Bissau (AFP) - Turnout in Guinea-Bissau's watershed presidential and parliamentary polls was just under 90 percent, the election commission announced on Wednesday, a record for the impoverished west African nation.

The country went to the polls on April 13 for the first time since a military coup, in a vote aimed to turn the page on decades of political instability and military violence.

"These elections had the highest turnout in the history of elections in Guinea-Bissau, at 89.29 percent," commission president Augusto Mendes told reporters in the capital Bissau.

"The novelty in this general election is that there have been no appeals. This demonstrates transparency and strict compliance with the law."

Final results published on Wednesday confirmed Jose Mario Vaz as the winner, but he didn't get an outright majority and will face runner-up Nuno Gomes Nabiam in a second round on May 18.

Vaz was the finance minister in the cabinet of prime minister Carlos Gomes Junior, who was overthrown by the 2012 military coup.
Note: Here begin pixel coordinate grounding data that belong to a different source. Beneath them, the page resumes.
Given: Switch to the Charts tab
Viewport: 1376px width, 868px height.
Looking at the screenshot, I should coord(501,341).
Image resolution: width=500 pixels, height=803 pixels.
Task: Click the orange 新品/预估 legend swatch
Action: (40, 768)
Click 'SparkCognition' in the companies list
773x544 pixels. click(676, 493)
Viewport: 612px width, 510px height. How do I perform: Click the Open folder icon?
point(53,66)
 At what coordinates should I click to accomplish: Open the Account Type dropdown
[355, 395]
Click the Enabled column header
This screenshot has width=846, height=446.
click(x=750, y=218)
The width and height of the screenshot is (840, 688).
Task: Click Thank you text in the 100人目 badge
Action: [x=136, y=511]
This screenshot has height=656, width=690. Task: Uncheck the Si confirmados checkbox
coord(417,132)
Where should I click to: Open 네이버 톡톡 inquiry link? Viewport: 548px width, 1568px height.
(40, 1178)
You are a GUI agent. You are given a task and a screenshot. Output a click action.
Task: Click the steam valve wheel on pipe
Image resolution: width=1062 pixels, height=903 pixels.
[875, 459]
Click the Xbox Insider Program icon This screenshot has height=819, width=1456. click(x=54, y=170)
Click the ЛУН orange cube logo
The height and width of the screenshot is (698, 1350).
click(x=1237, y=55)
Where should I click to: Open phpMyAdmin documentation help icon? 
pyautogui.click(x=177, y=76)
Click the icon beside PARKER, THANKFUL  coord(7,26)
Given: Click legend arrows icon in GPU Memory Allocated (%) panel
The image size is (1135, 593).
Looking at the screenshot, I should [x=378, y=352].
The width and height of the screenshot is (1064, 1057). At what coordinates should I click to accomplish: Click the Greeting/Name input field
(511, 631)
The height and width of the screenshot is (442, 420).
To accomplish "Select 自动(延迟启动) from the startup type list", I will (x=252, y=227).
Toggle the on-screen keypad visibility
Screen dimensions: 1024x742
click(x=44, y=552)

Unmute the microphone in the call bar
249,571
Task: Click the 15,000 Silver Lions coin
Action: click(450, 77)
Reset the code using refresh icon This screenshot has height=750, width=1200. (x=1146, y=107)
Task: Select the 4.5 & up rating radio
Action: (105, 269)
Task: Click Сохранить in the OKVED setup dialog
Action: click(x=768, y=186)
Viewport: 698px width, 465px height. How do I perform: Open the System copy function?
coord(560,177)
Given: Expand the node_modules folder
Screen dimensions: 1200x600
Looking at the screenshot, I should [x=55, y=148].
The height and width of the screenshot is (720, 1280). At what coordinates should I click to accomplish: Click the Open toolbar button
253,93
Guinea-Bissau has seen four decades of chaos marked by a series of coups since it won independence from Portugal, and commentators have called for the new regime to finally bring the military into line.

For the last two years the country has been stagnating under the rule of a transitional government backed by the army.

The anaemic economy has fuelled corruption in all public institutions, but especially the military, which is accused of allowing South American drug cartels to turn the country into a cocaine trafficking hub.

Vaz's African Party for the Independence of Guinea-Bissau and Cape Verde, which led the 1963-1974 war of independence against Portugal, won the parliamentary polls running alongside the presidential vote, gaining an absolute majority of 57 seats in the 102-member legislature.